Pedido escrito →
Converta todo o material abaixo em uma lista JSON de strings, com uma string para cada linha e sem as linhas em branco. Deixe as imagens fora da resposta.

Dados para localizar alvos visíveis →
•••
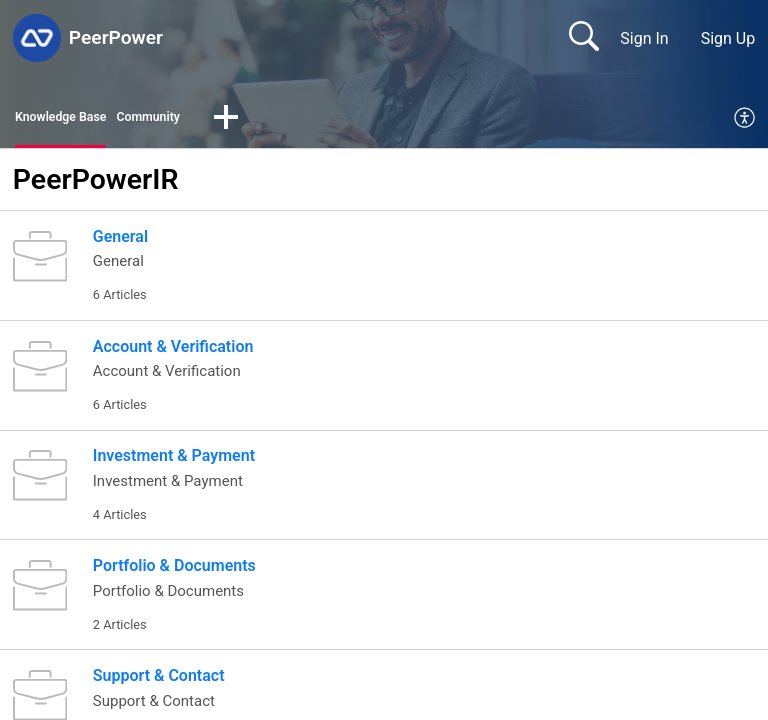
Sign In (644, 38)
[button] (273, 122)
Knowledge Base (74, 120)
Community (185, 120)
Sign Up (728, 38)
•••
Resolução do exercício →
[
  "Sign In (644, 38)",
  "[button] (273, 122)",
  "Knowledge Base (74, 120)",
  "Community (185, 120)",
  "Sign Up (728, 38)"
]